═════ Page excerpt ═════

Archive for the ‘Kentucky Senate’ Category

We’re Sorry BP

Tuesday, June 22nd, 2010

A running theme of my writing for the past month or so had been what I call the obvious Democratic strategy of drawing distinctions between themselves and Republicans. To that end, Congressman Joe Barton’s statement last week played right into their hands. 

Thanks to the deal President Obama inked with BP last week, the victims of the BP oil spill won’t have to go through what people whose businesses were ruined by the Exxon Valdez spill did: 20 years of litigation that ended with the Republican Supreme Court slashing the amount of compensation paid to them.

To most people, this would seem to be an unalloyed positive development. But not to many Republicans.

At a hearing that was meant to grill BP’s CEO Tony Hayward on the causes and remedies for the oil spill, Congressman Joe Barton spoke of  a “tragedy of the first proportion.”

Okay, so far so good. Anyone looking at the oil washing up on Gulf Coast shores could agree with that.

Except that Barton wasn’t referring to the spill itself, but rather to the settlement that BP had agreed to under pressure from the White House. He wrapped up his remarks by saying to BP’s CEO:

“I apologize. I do not want to live in a country where any time a citizen or a corporation does something that is legitimately wrong, is subject to some sort of political pressure that is, again, in my words — amounts to a shakedown, so I apologize.”

Well who cares what some Oil Patch Republican who is the largest recipient of oil money in the Congress says? Why is it relevant? Well, it’s relevant because this douchebag is the Ranking Republican on the Energy Committee. If the Republicans succeed in kicking out Nancy Pelosi, this guy will be the head of the committee that any legislation that involves energy needs to come out of.

═════

Reproduce the passage of the blog post on Joe Barton's apology to BP, starting with "A running theme" and going on through "paid to them.".

═════ Data records ═════

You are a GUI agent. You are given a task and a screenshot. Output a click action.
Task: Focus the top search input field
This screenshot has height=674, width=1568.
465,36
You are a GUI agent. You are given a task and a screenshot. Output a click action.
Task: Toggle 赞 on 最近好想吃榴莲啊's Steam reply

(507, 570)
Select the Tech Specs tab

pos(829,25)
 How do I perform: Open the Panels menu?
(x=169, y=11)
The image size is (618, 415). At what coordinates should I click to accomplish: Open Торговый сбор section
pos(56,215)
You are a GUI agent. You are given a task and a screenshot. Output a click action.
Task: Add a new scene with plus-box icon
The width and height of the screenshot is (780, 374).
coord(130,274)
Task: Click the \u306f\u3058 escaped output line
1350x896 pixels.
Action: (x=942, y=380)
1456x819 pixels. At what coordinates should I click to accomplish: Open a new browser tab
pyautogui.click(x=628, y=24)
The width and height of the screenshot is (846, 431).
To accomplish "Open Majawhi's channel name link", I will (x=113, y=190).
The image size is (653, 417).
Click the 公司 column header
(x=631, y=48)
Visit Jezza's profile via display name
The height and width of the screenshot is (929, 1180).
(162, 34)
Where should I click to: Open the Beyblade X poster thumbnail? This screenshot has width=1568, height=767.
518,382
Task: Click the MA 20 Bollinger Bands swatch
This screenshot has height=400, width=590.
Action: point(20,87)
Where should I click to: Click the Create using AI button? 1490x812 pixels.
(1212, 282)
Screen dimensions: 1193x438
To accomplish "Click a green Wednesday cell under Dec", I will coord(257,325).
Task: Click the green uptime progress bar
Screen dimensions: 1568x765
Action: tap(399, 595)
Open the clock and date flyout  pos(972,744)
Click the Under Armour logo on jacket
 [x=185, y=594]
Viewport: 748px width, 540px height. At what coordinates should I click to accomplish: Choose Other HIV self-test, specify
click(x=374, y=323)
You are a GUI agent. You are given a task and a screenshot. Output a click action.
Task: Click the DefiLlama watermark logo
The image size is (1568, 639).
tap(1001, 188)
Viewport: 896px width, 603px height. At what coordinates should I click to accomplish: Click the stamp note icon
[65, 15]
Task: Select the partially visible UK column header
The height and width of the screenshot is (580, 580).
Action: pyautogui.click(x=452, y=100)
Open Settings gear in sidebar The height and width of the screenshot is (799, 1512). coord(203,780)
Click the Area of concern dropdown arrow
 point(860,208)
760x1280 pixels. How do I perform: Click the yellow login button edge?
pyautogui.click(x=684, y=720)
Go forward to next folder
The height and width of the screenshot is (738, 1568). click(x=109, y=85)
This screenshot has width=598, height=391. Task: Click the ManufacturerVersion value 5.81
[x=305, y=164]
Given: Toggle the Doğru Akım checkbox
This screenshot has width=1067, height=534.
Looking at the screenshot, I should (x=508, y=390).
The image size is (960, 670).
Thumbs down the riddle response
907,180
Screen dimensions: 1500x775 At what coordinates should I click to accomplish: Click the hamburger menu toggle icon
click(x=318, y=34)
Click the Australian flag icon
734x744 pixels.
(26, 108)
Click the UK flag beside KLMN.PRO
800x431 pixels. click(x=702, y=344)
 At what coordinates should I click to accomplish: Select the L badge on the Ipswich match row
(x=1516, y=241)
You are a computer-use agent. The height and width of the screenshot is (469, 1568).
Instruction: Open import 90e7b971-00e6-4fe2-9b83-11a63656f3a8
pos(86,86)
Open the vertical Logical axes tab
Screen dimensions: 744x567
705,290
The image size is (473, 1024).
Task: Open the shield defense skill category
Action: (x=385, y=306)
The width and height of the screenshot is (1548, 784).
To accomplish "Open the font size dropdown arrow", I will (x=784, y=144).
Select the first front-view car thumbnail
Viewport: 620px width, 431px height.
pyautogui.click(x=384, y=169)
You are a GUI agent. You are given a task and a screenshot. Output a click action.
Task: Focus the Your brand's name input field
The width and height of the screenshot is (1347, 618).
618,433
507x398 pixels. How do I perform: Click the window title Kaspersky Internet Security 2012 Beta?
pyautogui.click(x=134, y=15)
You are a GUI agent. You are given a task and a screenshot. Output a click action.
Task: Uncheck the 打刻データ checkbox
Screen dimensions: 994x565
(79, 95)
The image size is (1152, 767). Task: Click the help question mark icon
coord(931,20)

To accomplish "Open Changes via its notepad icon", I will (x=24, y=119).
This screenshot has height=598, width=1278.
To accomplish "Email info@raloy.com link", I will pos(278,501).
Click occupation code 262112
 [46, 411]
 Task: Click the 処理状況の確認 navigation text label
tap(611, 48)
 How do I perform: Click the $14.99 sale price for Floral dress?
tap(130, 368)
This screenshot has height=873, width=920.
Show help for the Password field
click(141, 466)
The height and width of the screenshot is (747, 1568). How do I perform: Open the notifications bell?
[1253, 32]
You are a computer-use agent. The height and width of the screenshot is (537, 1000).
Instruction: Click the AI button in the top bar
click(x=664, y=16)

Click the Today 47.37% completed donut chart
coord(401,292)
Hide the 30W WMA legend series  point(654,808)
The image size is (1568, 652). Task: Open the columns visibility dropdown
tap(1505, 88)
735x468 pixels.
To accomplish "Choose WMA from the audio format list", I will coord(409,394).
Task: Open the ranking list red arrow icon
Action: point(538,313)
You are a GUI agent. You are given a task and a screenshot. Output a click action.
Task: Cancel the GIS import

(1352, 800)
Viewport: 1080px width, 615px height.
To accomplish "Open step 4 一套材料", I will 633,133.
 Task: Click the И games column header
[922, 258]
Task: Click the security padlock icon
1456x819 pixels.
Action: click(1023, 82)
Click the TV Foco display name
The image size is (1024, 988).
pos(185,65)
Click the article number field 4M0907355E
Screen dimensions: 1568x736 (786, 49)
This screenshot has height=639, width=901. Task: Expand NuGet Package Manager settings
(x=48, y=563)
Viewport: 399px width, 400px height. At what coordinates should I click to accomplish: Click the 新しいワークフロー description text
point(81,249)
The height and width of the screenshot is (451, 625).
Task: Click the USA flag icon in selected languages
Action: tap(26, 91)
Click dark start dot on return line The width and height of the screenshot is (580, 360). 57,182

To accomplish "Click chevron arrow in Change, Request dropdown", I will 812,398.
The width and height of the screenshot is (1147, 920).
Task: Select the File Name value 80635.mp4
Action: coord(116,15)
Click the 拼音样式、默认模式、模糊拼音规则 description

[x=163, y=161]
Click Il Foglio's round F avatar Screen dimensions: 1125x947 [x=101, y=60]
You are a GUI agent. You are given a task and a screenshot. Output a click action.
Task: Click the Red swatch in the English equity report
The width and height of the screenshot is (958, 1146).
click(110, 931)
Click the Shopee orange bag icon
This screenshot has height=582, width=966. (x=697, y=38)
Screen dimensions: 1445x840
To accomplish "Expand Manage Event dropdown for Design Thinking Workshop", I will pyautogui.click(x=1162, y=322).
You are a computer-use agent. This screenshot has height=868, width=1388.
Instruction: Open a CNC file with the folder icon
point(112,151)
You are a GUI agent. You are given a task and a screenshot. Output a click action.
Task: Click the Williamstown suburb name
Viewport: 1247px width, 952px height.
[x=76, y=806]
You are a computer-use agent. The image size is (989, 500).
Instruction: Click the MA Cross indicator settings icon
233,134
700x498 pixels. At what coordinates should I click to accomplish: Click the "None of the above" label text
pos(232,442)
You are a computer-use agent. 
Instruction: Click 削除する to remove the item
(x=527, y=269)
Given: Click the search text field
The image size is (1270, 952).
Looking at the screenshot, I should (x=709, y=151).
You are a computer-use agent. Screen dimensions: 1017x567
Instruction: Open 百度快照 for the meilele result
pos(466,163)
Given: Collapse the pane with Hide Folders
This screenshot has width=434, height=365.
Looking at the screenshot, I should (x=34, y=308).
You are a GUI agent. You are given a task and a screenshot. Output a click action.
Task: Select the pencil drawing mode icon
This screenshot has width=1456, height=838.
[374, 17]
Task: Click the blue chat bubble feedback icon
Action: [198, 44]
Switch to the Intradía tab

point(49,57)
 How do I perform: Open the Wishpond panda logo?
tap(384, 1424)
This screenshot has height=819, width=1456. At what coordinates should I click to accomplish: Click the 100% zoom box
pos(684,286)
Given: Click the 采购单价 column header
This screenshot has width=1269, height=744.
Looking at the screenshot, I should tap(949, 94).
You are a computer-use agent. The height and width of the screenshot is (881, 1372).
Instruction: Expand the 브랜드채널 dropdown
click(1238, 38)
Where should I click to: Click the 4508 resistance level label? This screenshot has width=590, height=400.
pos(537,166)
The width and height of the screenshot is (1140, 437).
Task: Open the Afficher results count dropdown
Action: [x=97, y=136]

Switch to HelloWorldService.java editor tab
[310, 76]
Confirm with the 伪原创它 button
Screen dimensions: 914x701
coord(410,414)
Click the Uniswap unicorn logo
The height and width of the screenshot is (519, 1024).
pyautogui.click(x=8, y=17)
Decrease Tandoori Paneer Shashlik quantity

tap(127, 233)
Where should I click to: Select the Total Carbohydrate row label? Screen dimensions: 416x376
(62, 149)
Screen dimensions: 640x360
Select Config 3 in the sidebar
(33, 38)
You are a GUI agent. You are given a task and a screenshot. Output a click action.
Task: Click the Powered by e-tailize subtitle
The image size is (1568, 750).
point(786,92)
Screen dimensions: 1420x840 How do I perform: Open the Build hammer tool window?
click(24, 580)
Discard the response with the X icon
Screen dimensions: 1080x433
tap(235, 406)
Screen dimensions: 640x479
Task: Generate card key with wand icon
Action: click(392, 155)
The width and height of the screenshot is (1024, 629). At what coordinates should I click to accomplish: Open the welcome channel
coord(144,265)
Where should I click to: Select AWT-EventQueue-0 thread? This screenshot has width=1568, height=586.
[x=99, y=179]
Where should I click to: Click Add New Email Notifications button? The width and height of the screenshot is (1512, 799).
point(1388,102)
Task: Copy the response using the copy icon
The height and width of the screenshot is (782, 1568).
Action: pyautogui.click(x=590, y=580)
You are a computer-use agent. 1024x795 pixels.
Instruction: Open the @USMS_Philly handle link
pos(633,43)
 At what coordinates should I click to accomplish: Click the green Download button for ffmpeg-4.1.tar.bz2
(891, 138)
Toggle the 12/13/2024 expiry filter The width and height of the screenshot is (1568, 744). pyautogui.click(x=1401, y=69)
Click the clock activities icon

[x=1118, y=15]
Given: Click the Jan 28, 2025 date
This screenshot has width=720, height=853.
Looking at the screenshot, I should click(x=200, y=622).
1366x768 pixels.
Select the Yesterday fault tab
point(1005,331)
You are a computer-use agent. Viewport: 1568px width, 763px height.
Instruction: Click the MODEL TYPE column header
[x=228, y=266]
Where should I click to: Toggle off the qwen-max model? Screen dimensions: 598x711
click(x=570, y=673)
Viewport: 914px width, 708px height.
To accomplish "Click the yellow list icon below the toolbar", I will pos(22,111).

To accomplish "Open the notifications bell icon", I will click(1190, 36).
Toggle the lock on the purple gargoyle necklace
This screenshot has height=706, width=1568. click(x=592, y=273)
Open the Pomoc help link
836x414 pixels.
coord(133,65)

═════

→ **Answer to the task**
A running theme of my writing for the past month or so had been what I call the obvious Democratic strategy of drawing distinctions between themselves and Republicans. To that end, Congressman Joe Barton’s statement last week played right into their hands. 

Thanks to the deal President Obama inked with BP last week, the victims of the BP oil spill won’t have to go through what people whose businesses were ruined by the Exxon Valdez spill did: 20 years of litigation that ended with the Republican Supreme Court slashing the amount of compensation paid to them.